Records for this exercise |
________

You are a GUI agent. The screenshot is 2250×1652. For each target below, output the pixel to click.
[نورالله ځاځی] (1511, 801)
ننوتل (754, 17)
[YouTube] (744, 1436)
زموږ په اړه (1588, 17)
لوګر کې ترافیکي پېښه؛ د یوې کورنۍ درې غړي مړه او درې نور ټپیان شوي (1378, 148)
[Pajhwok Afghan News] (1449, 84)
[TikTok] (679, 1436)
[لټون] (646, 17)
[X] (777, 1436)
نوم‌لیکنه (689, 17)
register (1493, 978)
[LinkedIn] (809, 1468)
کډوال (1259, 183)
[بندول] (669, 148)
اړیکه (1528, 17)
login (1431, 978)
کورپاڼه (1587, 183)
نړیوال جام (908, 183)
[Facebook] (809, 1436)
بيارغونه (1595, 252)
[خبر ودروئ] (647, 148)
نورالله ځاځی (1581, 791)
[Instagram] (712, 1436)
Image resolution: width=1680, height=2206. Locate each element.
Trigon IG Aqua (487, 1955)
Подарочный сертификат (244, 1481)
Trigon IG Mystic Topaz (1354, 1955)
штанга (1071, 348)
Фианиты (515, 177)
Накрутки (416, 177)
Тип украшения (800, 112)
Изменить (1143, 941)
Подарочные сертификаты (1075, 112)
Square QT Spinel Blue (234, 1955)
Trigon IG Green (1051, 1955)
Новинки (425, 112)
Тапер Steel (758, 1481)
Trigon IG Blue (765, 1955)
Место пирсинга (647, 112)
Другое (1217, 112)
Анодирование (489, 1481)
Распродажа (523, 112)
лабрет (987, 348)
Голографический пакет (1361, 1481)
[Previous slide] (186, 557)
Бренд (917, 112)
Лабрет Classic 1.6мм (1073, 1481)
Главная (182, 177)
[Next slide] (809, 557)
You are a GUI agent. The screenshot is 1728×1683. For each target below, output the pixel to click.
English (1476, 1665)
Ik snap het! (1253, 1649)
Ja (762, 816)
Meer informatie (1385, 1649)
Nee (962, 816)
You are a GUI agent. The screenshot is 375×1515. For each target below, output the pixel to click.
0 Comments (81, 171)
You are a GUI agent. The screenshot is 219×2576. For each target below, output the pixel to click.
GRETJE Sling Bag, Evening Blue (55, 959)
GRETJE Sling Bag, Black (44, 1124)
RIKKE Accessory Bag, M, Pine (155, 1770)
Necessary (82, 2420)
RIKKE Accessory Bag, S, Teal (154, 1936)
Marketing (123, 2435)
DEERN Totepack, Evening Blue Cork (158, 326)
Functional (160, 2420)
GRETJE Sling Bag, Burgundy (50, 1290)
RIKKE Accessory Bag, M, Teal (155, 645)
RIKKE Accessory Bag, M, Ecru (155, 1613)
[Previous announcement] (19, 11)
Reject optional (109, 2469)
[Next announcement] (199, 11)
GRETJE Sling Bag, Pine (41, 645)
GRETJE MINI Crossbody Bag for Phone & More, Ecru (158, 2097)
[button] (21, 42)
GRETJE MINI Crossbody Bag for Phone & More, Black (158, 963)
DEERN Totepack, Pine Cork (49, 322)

________

Copy every line from the data that includes the string "screenshot".

You are a GUI agent. The screenshot is 2250×1652. For each target below, output the pixel to click.
You are a GUI agent. The screenshot is 1728×1683. For each target below, output the pixel to click.
You are a GUI agent. The screenshot is 375×1515. For each target below, output the pixel to click.
You are a GUI agent. The screenshot is 219×2576. For each target below, output the pixel to click.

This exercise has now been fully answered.